▶ [The exercise]: Update every one of the following records by replacing "The width and height of the screenshot is" with "The screenshot size (width, height) is" and keeping all other text the same. Leave the pictures out of your answer.

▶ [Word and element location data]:
● ● ● ● ● ● ●

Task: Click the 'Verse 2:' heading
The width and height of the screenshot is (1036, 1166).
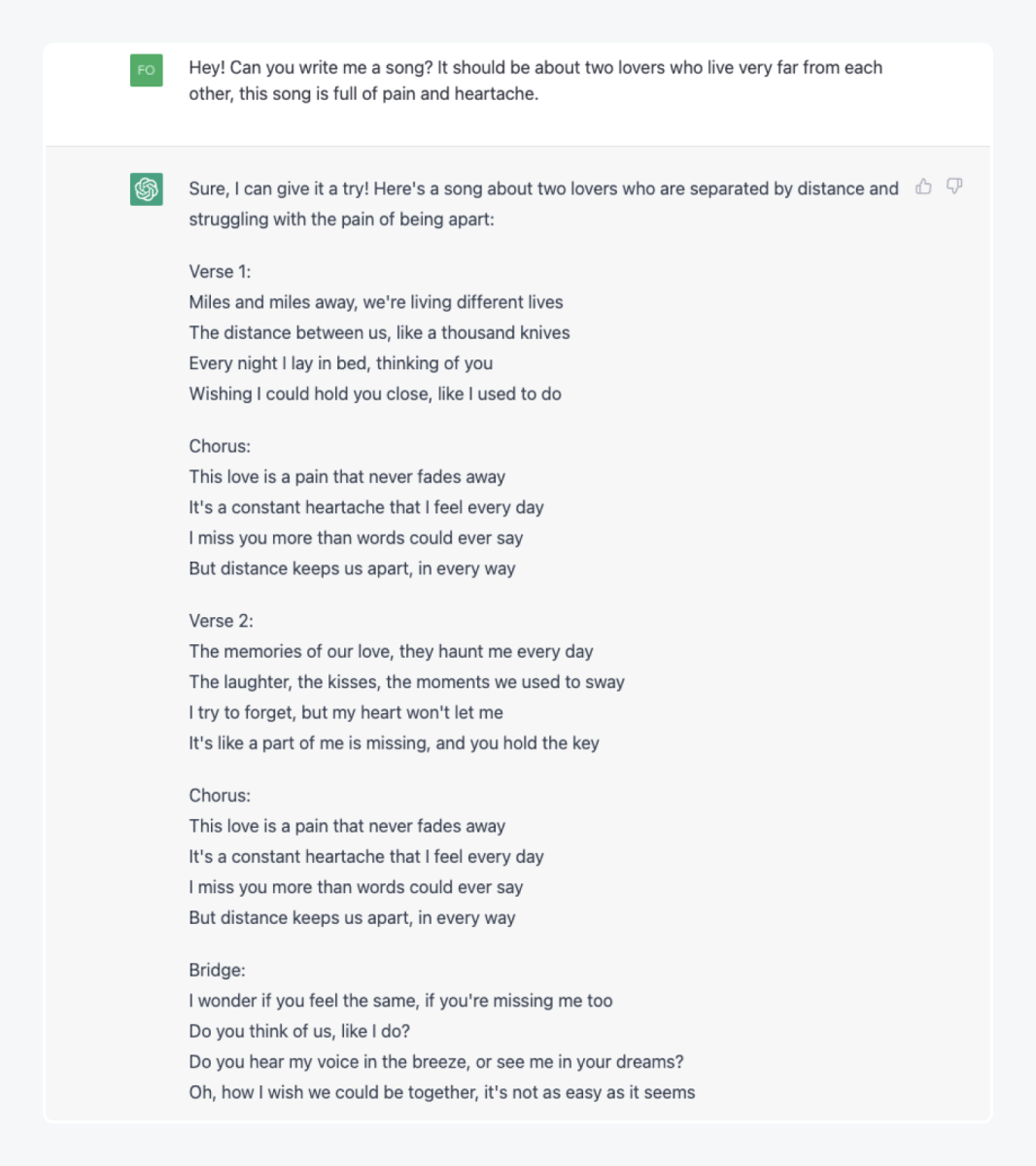Action: point(221,621)
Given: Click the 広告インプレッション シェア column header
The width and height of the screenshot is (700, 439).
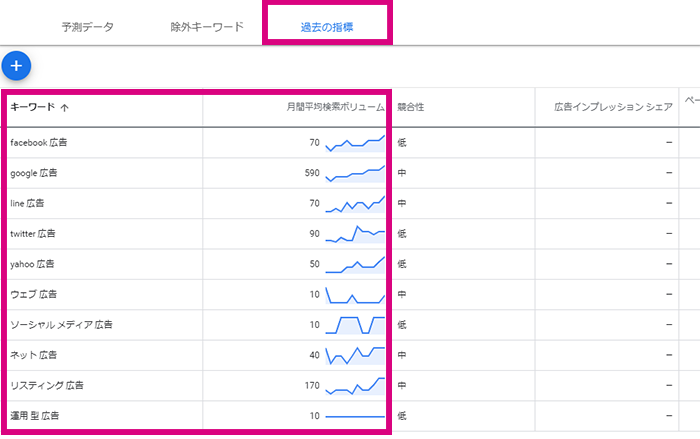Looking at the screenshot, I should (613, 107).
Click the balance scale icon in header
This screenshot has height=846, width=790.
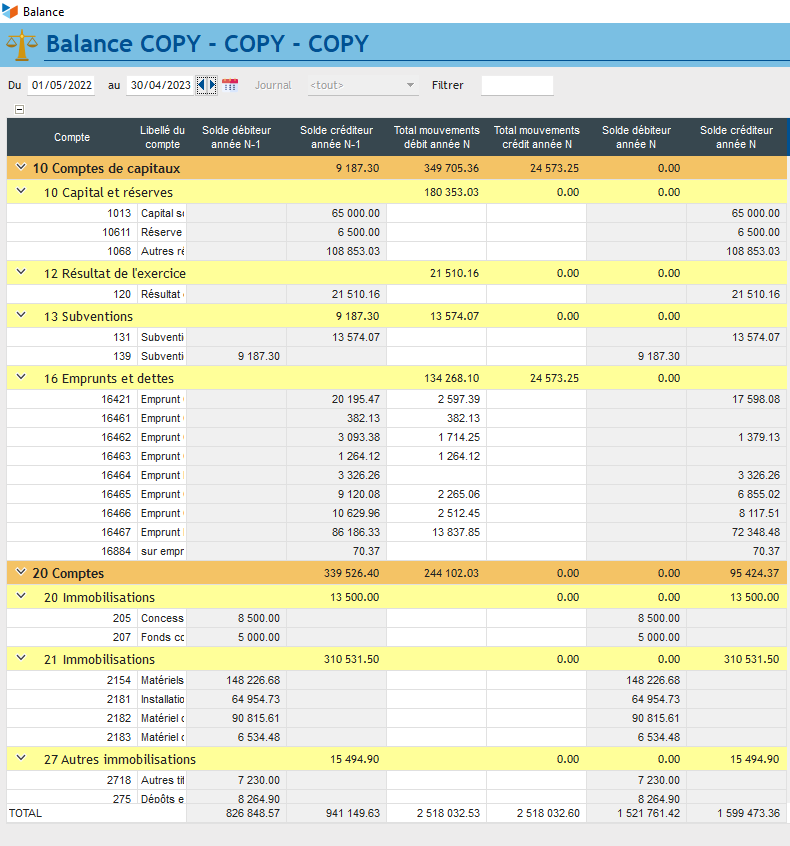click(x=20, y=45)
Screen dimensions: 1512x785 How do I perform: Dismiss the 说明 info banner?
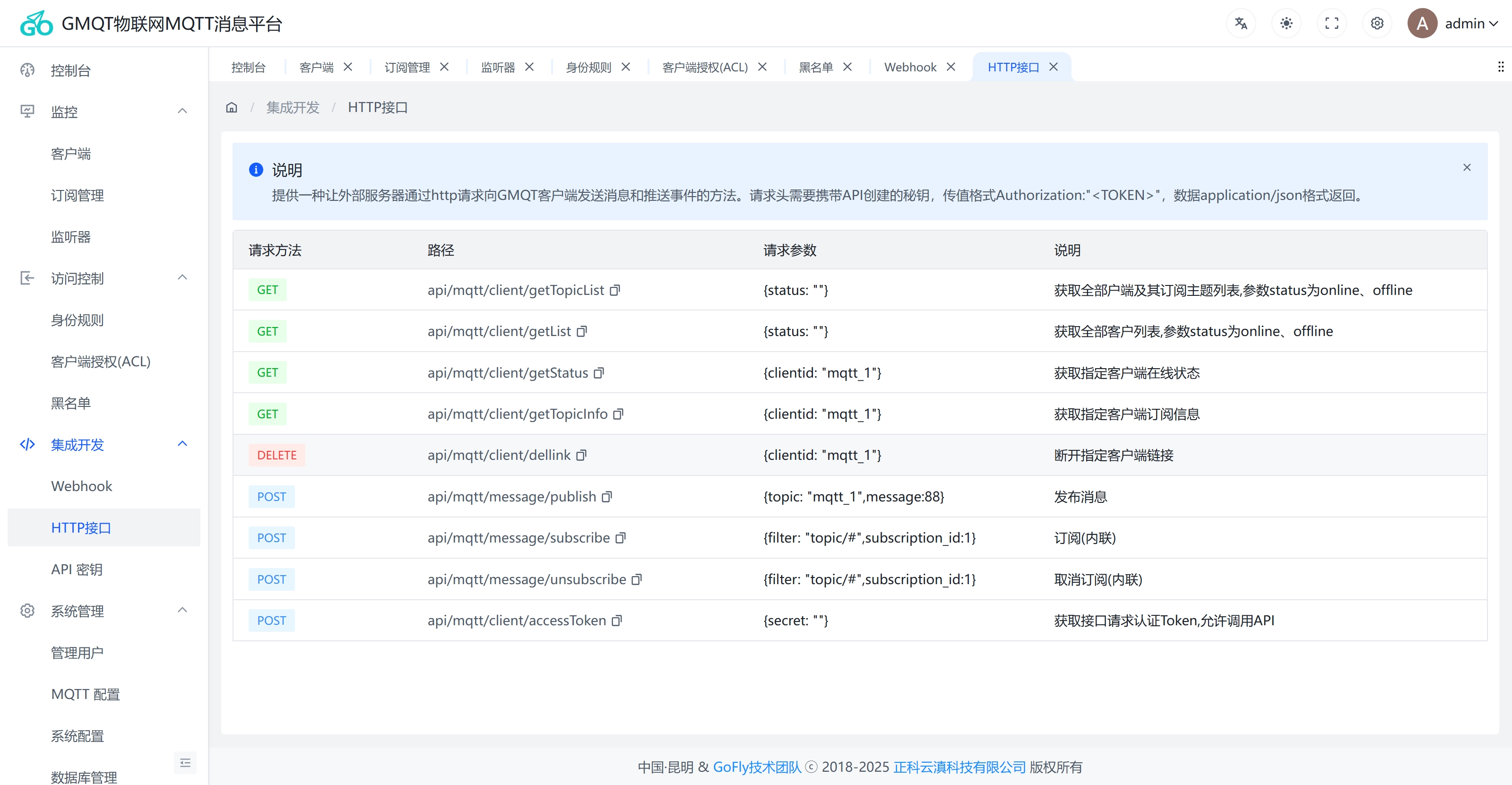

● ● ● ● ● ● ●

▶ [Answer to the exercise]:
Task: Click the 'Verse 2:' heading
The screenshot size (width, height) is (1036, 1166).
Action: point(221,621)
Given: Click the 広告インプレッション シェア column header
The screenshot size (width, height) is (700, 439).
Looking at the screenshot, I should (613, 107).
Click the balance scale icon in header
This screenshot has height=846, width=790.
click(x=20, y=45)
Screen dimensions: 1512x785 How do I perform: Dismiss the 说明 info banner?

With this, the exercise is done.